*SUPPLIED TEXT*:
SLIDING ROOF SYSTEM

Abstract

A sliding roof system includes at least one guide rail, a cover support, and a carriage that can be shifted in the guide rail and with which the cover support is connected. The sliding roof system includes a locking element that is able to engage the cover support and can lock or release the cover support.

Description

RELATED APPLICATIONS

The application claims priority to European Patent Application No. 06 007 097.6, which was filed on Apr. 4, 2006.

BACKGROUND OF THE INVENTION

The invention relates to a sliding roof system comprising at least one guide rail, a cover support, and a carriage that can be shifted in the guide rail and with which the cover support is connected.

Sliding roof systems are generally known. They serve to shift at least one cover (made from sheet metal, plastic, or glass, for instance) between a closed position and an open position. In the closed position, an opening in a vehicle roof is closed. In the open position of the cover, such opening will be exposed to a greater or lesser extent. The cover may also assume a venting position in which a rear edge of the cover is raised and a front edge of the cover is blocked in a lowered position.

From DE 10 2004 018 461, there is known a sliding roof system that includes two shifting levers. As the cover opens, a front shifting lever prevents the front edge of the cover from being raised, while a rear shifting lever raises the rear edge of the cover. The front shifting lever subsequently is able to release the front edge of the cover and permit a raising of the front edge in this way.

It is the object of the invention to provide a sliding roof system of the type initially mentioned but which allows a simpler locking of the front edge of the cover.

*REQUIRED ACTIONS*:
A: List the materials the sliding roof text gives as examples of what a cover may be made from.
B: Put the entries from the line with "Goriška (146, 344)" through the last entry into a Markdown table with the columns Row and Entry, leaving out blank lines.

*LISTING*:
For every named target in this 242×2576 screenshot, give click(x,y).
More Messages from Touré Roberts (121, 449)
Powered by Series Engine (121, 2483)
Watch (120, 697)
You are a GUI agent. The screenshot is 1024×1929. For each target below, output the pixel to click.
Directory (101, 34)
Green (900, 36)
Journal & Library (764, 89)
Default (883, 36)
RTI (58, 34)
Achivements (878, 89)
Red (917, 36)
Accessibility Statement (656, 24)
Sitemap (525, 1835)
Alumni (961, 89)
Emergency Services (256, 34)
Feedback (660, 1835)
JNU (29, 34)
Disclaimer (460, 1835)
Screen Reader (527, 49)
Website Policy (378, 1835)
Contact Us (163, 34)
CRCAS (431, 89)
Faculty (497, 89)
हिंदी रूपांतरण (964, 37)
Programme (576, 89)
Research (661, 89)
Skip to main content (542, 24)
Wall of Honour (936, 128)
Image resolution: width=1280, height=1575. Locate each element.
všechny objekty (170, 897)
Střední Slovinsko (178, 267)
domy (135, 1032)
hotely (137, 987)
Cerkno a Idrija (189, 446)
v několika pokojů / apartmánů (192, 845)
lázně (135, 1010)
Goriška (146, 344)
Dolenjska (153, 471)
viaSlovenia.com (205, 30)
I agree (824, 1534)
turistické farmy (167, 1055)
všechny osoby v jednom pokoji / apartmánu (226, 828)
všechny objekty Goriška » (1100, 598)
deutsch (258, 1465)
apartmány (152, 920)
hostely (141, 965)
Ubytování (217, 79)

*SOLUTIONS BY TASK*:
A:
- Sheet metal
- Plastic
- Glass

B:
| Row | Entry |
|---|---|
| 1 | Goriška (146, 344) |
| 2 | Dolenjska (153, 471) |
| 3 | viaSlovenia.com (205, 30) |
| 4 | I agree (824, 1534) |
| 5 | turistické farmy (167, 1055) |
| 6 | všechny osoby v jednom pokoji / apartmánu (226, 828) |
| 7 | všechny objekty Goriška » (1100, 598) |
| 8 | deutsch (258, 1465) |
| 9 | apartmány (152, 920) |
| 10 | hostely (141, 965) |
| 11 | Ubytování (217, 79) |